- Task to complete
Find all lines in the records that include the word "tool", and copy them out.

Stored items

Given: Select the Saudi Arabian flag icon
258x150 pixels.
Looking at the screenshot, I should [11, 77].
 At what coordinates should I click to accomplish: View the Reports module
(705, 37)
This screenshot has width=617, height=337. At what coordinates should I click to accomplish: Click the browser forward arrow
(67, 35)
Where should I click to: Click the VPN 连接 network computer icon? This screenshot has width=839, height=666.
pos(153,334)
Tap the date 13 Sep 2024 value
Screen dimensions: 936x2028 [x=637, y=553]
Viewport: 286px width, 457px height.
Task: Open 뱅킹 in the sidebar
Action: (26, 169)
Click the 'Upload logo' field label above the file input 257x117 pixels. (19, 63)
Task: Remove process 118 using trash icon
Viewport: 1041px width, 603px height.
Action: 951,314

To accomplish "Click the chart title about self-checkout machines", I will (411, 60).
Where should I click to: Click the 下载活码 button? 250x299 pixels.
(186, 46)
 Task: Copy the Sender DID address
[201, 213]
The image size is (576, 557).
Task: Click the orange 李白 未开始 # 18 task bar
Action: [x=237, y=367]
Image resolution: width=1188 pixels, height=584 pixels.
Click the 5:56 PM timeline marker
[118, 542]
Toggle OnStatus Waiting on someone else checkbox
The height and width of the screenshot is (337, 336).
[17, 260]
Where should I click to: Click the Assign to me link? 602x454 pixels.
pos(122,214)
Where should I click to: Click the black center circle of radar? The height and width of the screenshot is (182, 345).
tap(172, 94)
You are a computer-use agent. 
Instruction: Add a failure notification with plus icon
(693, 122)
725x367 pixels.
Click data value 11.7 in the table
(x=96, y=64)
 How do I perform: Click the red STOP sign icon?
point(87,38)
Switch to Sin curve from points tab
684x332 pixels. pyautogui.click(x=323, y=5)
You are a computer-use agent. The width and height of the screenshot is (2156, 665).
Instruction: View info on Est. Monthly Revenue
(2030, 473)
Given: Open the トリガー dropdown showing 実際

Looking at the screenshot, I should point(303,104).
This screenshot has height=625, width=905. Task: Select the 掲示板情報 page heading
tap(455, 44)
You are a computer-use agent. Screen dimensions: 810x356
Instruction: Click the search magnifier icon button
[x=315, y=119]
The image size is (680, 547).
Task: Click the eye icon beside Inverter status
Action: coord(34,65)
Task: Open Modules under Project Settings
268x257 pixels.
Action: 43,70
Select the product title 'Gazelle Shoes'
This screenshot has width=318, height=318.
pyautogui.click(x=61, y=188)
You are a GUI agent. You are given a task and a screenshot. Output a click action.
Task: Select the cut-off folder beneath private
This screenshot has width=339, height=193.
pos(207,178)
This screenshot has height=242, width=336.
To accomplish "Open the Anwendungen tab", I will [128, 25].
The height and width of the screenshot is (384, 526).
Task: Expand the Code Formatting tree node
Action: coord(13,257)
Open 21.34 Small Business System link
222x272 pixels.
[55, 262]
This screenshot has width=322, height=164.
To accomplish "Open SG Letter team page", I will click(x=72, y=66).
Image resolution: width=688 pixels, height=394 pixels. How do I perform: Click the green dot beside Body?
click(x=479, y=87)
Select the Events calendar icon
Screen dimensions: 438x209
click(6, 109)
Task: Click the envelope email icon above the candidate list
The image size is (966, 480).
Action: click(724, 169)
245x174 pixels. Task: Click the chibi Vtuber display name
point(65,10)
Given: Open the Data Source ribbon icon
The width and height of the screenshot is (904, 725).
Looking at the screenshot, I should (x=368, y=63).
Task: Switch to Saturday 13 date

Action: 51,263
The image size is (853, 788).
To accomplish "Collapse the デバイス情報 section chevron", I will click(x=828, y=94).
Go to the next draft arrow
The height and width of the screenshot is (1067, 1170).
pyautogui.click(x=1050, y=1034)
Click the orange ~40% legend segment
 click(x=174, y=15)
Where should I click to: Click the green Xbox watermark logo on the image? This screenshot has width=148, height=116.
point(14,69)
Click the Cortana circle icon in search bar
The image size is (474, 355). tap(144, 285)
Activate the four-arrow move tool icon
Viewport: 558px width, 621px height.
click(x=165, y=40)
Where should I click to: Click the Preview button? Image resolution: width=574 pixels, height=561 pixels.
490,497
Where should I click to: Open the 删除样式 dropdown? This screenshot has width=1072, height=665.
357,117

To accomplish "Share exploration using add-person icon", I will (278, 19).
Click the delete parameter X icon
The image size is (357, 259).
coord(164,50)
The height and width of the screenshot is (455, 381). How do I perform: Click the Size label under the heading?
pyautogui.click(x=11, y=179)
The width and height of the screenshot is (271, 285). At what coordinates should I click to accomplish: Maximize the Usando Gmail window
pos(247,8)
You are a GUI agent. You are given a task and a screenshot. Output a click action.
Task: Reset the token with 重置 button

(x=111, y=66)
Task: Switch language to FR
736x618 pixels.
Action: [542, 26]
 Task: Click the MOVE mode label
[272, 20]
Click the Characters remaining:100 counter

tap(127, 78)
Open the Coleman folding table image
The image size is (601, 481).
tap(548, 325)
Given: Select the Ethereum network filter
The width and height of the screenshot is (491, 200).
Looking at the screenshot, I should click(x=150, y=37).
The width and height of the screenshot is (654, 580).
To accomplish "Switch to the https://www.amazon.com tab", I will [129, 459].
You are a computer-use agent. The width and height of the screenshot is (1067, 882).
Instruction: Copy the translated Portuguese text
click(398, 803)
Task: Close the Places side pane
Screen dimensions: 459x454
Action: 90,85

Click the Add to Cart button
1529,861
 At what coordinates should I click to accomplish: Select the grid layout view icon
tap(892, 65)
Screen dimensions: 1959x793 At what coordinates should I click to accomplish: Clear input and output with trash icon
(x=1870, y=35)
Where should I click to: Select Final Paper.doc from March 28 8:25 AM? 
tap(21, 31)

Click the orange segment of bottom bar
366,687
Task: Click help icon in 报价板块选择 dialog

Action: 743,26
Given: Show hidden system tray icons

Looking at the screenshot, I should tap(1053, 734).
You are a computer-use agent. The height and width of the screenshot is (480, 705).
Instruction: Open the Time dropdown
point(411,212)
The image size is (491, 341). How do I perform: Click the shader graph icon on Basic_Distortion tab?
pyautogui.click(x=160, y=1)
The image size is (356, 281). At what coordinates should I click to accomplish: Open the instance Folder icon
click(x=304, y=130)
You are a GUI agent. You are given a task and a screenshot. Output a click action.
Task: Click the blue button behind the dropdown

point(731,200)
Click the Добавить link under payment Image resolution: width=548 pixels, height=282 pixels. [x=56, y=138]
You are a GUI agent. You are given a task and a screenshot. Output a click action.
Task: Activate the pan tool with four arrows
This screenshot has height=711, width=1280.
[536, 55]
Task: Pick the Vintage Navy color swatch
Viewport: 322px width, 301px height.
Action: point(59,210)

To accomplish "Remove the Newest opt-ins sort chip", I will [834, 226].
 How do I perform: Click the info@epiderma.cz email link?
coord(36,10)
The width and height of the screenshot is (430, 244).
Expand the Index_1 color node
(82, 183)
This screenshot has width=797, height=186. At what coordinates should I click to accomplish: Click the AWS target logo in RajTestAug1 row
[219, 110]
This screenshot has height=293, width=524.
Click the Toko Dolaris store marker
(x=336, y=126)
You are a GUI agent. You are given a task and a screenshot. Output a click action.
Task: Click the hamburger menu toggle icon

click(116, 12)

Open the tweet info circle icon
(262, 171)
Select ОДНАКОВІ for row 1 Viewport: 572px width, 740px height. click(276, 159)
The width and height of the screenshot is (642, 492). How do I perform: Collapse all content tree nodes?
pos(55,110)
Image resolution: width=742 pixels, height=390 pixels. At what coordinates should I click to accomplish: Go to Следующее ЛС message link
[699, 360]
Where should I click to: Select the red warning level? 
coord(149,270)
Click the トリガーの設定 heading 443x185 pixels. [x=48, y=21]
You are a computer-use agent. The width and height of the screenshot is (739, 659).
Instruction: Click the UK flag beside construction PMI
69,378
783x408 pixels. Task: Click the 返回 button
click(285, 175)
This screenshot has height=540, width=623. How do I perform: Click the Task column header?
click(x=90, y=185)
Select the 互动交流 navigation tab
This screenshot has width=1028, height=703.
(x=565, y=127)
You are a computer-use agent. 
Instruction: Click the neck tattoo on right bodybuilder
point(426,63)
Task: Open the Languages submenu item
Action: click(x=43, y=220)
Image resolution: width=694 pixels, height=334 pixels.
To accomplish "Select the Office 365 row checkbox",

- Result below
Activate the four-arrow move tool icon
Task: Activate the pan tool with four arrows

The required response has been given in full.